§ Records supplied
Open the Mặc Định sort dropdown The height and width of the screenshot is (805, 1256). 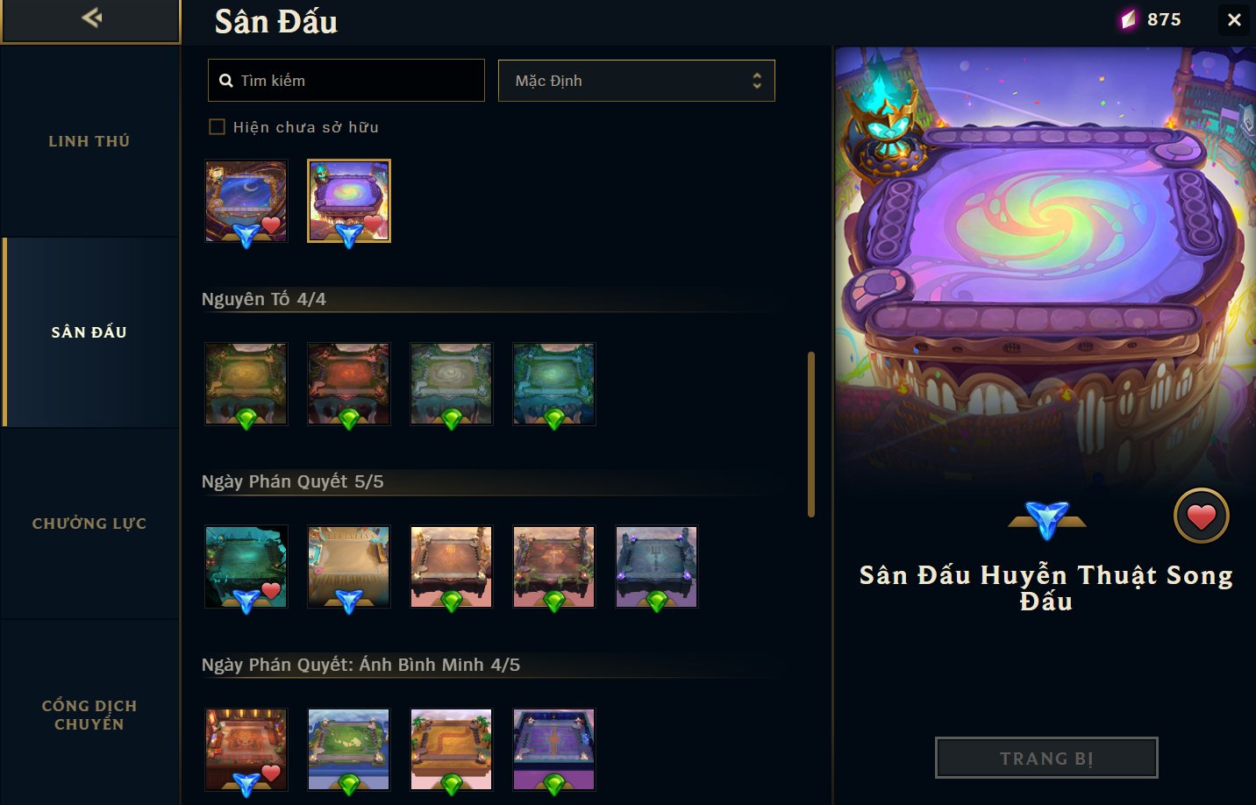pos(637,81)
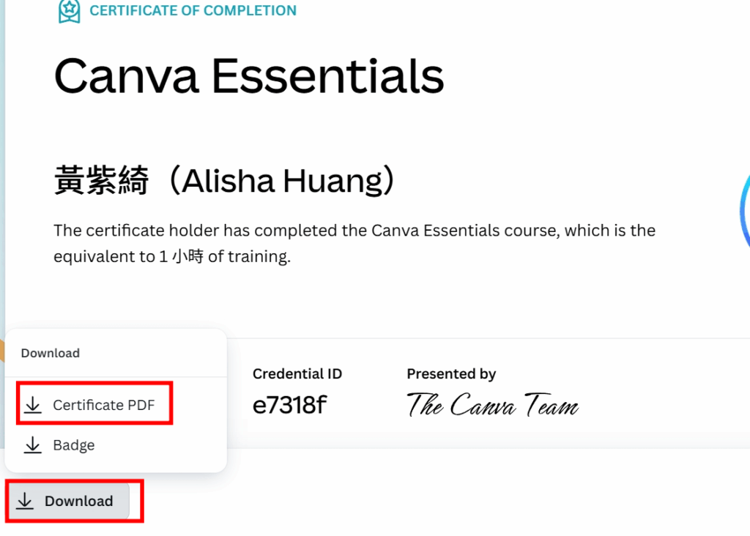This screenshot has height=536, width=750.
Task: Click the "Presented by" label
Action: 451,374
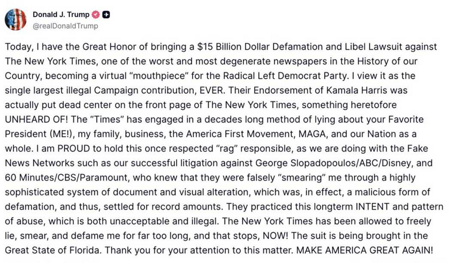The image size is (449, 263).
Task: Open the Donald J. Trump display name
Action: 61,15
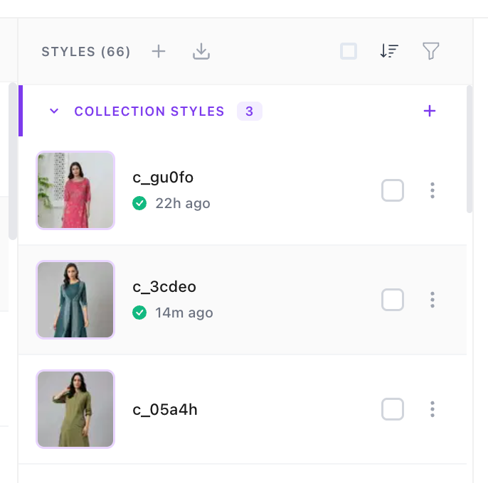Open three-dot menu for c_3cdeo
This screenshot has width=488, height=483.
(x=433, y=300)
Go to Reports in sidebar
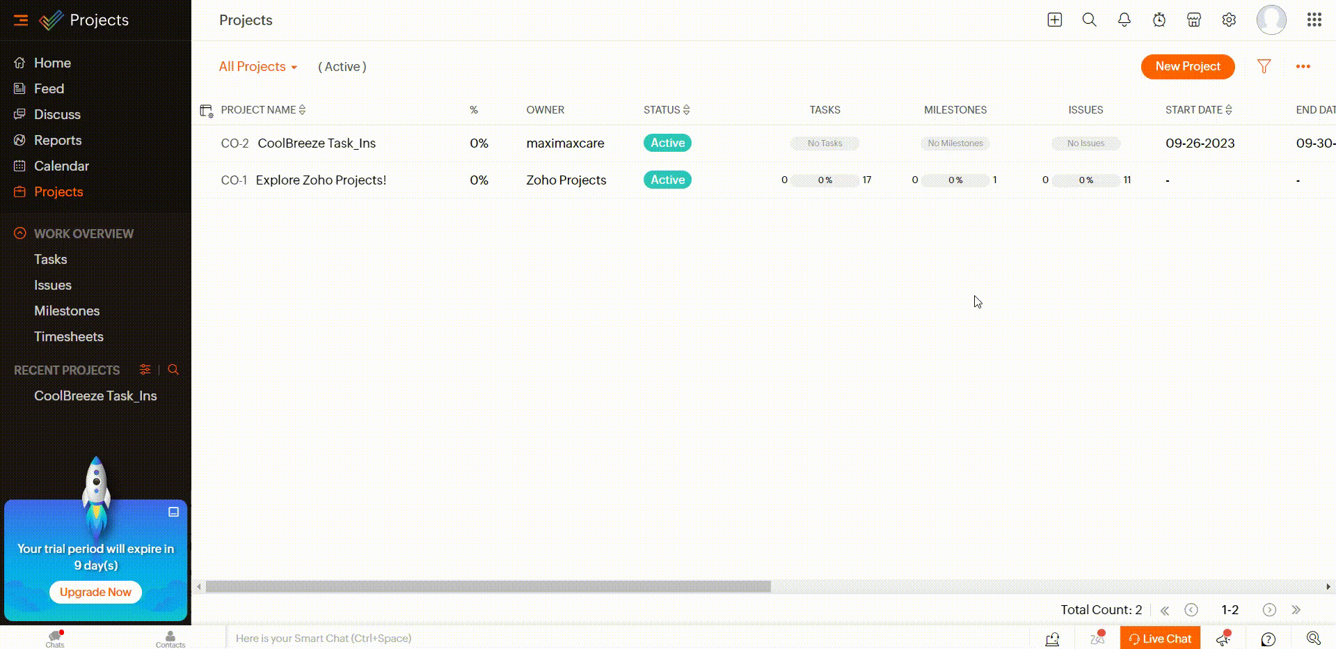Image resolution: width=1336 pixels, height=649 pixels. [x=58, y=140]
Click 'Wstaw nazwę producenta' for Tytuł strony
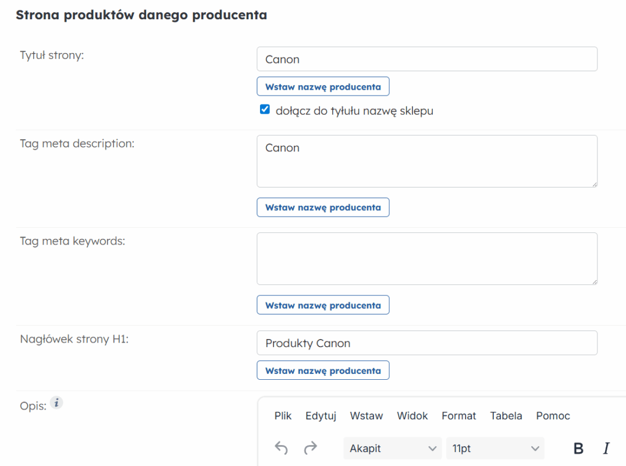Screen dimensions: 626x466 click(323, 87)
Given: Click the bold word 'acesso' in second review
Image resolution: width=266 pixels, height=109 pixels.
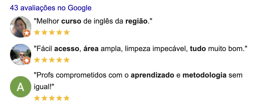Looking at the screenshot, I should click(67, 49).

§ What is required
An exact transcription is requested of each line from the one that holds "Image resolution: width=266" to the end of the listing above, both boundary lines included; pictures are to be omitted.

§ Answer space
Image resolution: width=266 pixels, height=109 pixels.
Looking at the screenshot, I should click(67, 49).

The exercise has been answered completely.